Document:
◇ ◇ ◇
Référence : 2006 CF 1048

Ottawa (Ontario), le 31 août 2006

EN PRÉSENCE DE MONSIEUR LE JUGE O’REILLY

 

 

ENTRE :

LE MINISTRE DE LA CITOYENNETÉ ET DE L’IMMIGRATION

demandeur

et

 

HOSNE ARA JASMINE

défenderesse

 

MOTIFS DU JUGEMENT ET JUGEMENT

 

[1]               Un juge de la citoyenneté a accordé la citoyenneté canadienne à Mme Hosne Ara Jasmine le 10 novembre 2005. Le ministre porte la décision du juge en appel au motif qu’il a commis une erreur en concluant que Mme Jasmine satisfaisait aux critères de résidence prévus par la Loi sur la

citoyenneté, L.R.C. 1985, ch. C-29, alinéa 5(1)c) (la Loi). Je suis d’accord que le juge a commis une erreur et, par conséquent, je dois accueillir l’appel.

I.  La question en litige

 

[2]               La conclusion du juge selon laquelle Mme Jasmine satisfaisait aux critères de résidence prévus par la Loi était-elle raisonnable?

 

II. Analyse

            (a)  Les faits

 

[3]               Mme Jasmine est arrivée au Canada en 1997 comme étudiante diplômée en mathématiques à l’Université Simon Fraser. Après avoir obtenu sa maîtrise en 2000, elle a accepté une bourse du Commonwealth et a déménagé en Angleterre pour faire des études de doctorat. Elle a demandé la citoyenneté canadienne le 1er décembre 2002 alors qu’elle habitait toujours en Angleterre.

 

(b)  Les critères de résidence

[4]               Pour obtenir la citoyenneté canadienne, le demandeur doit prouver qu’il était résident du Canada pendant trois ans au cours des quatre ans précédant la demande de citoyenneté (alinéa 5(1)c)). La loi fait preuve d'une certaine souplesse dans l'application de ce critère; elle reconnaît que la personne qui a clairement établi ses liens avec le Canada peut quand même être considérée comme résidente au cours de ses périodes d'absence. Les juges de la citoyenneté doivent tenir compte d'un ensemble de facteurs et de critères lorsqu'ils décident si le candidat a maintenu sa résidence au Canada en dépit d'absences fréquentes ou longues. Voir, par exemple, Koo (Re), [1993] 1 C.F. 286 (1re inst.); Woo c. Canada (Ministre de la Citoyenneté et de l'Immigration) , [1999] A.C.F. no 1808 (1re inst.) (QL); Canada (Ministre de la Citoyenneté et de l’Immigration) c. Nandre, 2003 CFPI 650, [2003] A.C.F. no 841 (1re inst.) (QL).

 

[5]               Dans le cas de Mme Jasmine, le juge de la citoyenneté a conclu qu’elle s’était trouvée au Canada pendant 399 jours au cours des quatre ans précédant sa demande de citoyenneté. Il lui manquait donc 696 jours pour satisfaire au critère des trois ans de résidence. Le juge devait donc déterminer si les liens de Mme Jasmine avec le Canada étaient suffisamment étroits pour qu’elle soit considérée comme une résidente du Canada même lorsqu’elle habitait en Angleterre.
◇ ◇ ◇
Données fournies:
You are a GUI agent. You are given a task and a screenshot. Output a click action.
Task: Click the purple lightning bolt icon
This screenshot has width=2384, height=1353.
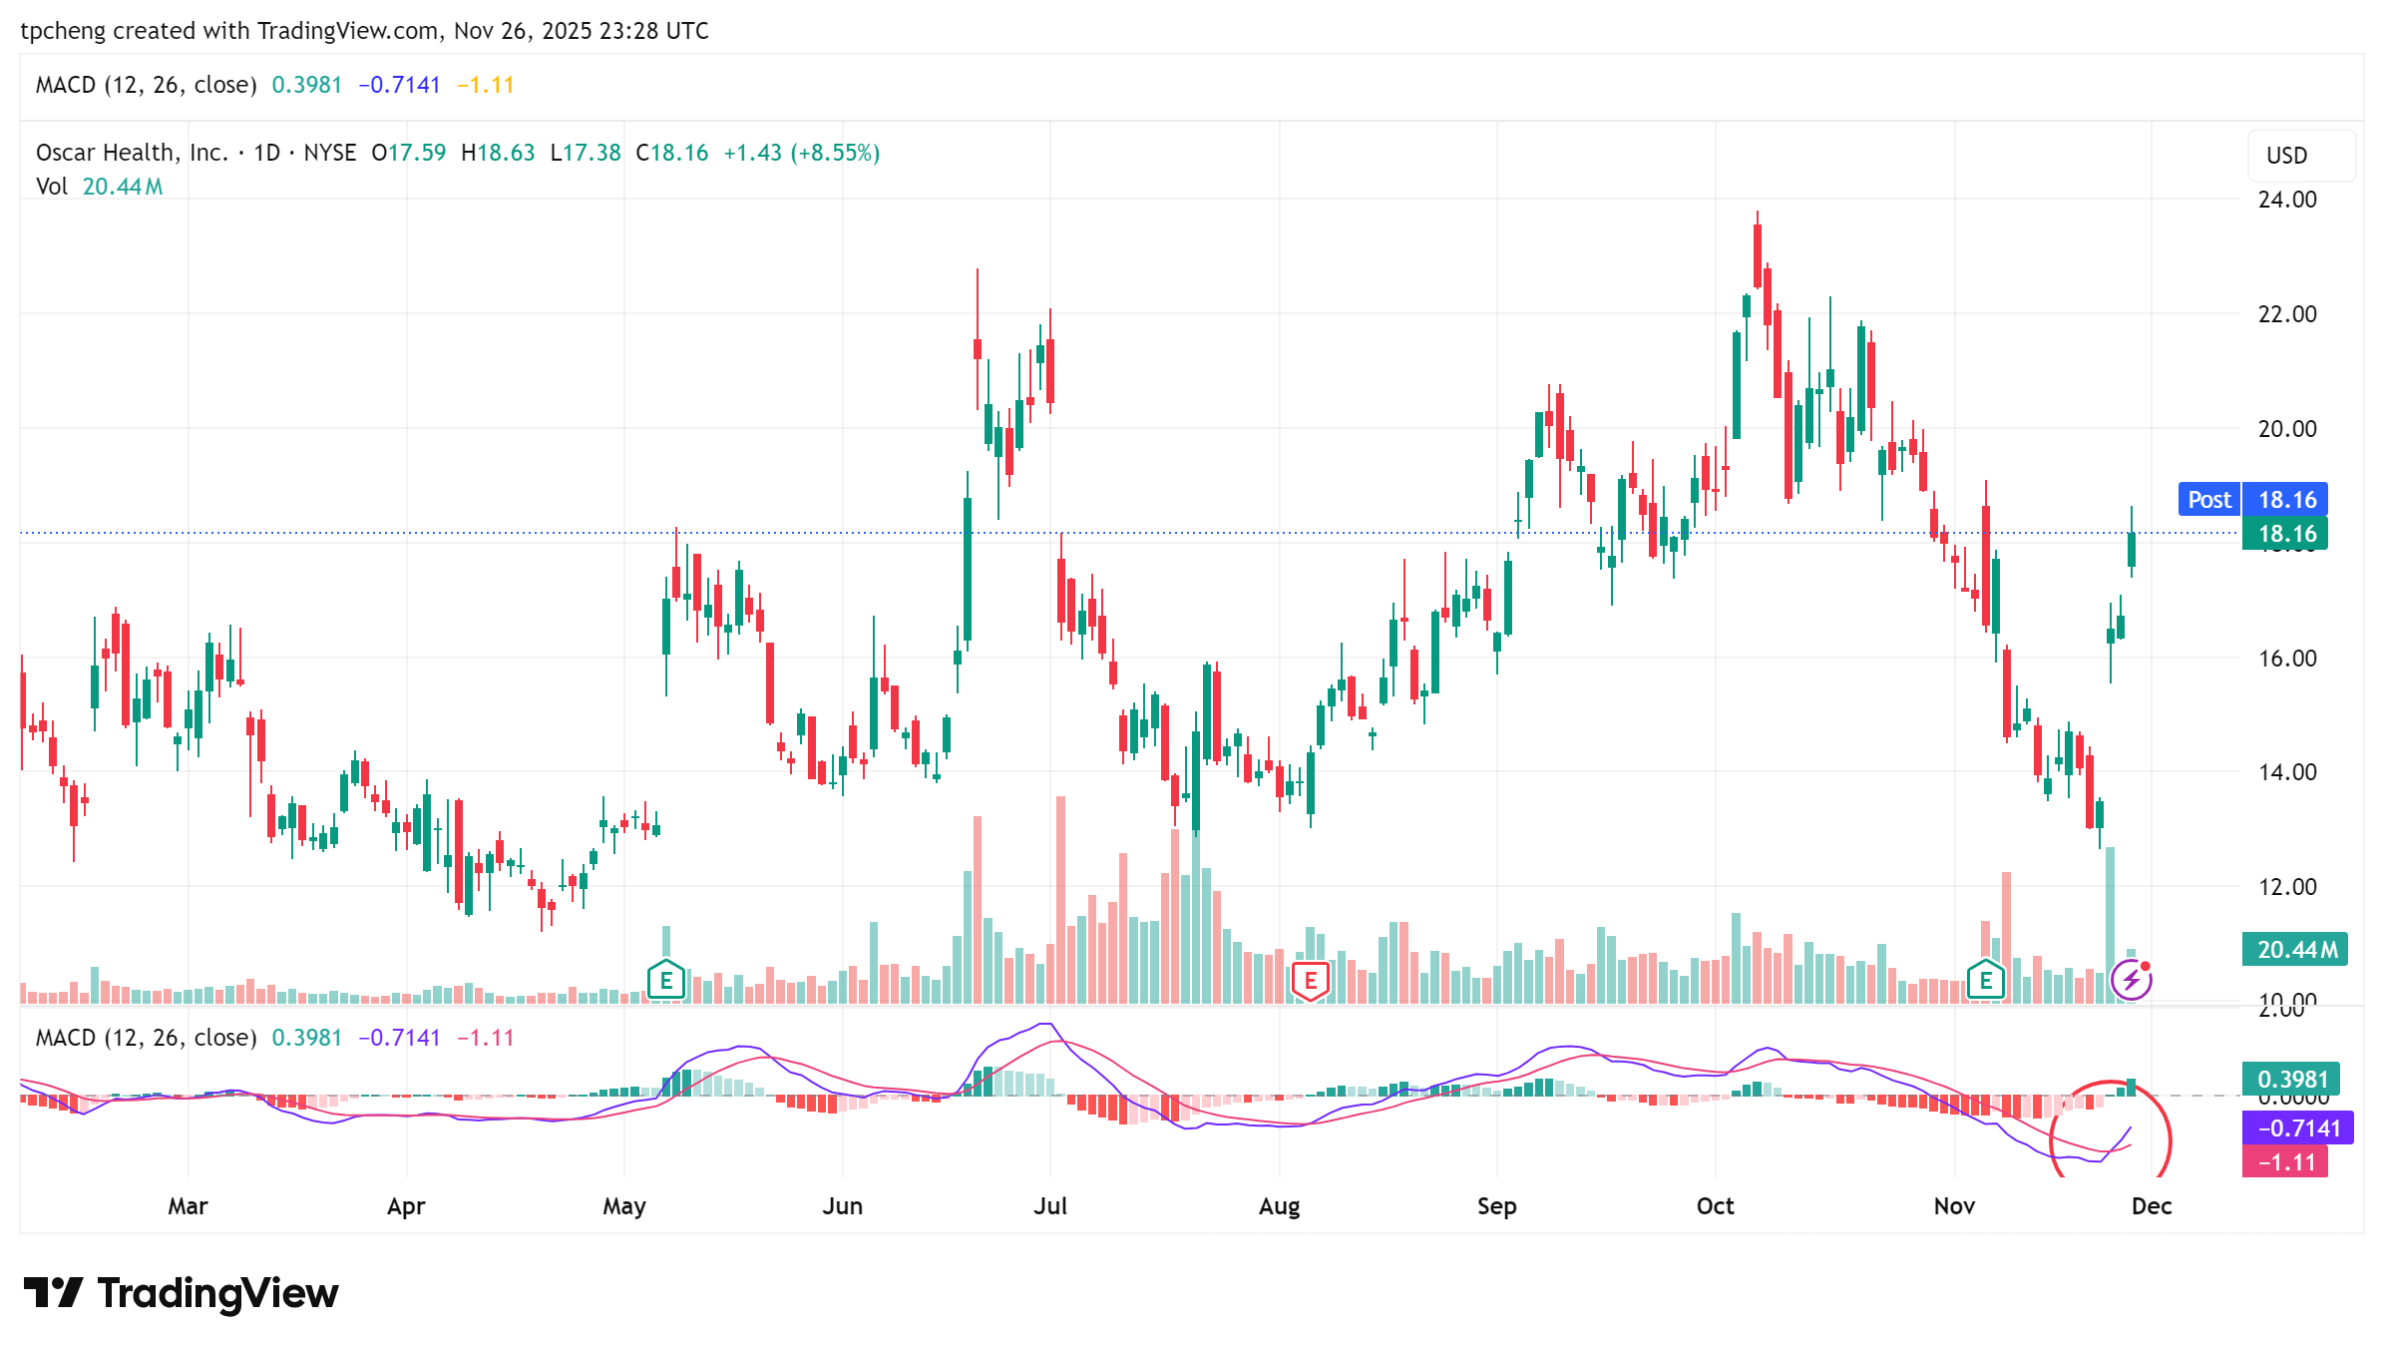point(2131,980)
◇ ◇ ◇
Tâche à réaliser: Reproduisez à l'identique le passage du jugement situé entre « défenderesse » et « dois accueillir l’appel. », ces deux extrémités comprises.

Solution:
défenderesse

 

MOTIFS DU JUGEMENT ET JUGEMENT

 

[1]               Un juge de la citoyenneté a accordé la citoyenneté canadienne à Mme Hosne Ara Jasmine le 10 novembre 2005. Le ministre porte la décision du juge en appel au motif qu’il a commis une erreur en concluant que Mme Jasmine satisfaisait aux critères de résidence prévus par la Loi sur la

citoyenneté, L.R.C. 1985, ch. C-29, alinéa 5(1)c) (la Loi). Je suis d’accord que le juge a commis une erreur et, par conséquent, je dois accueillir l’appel.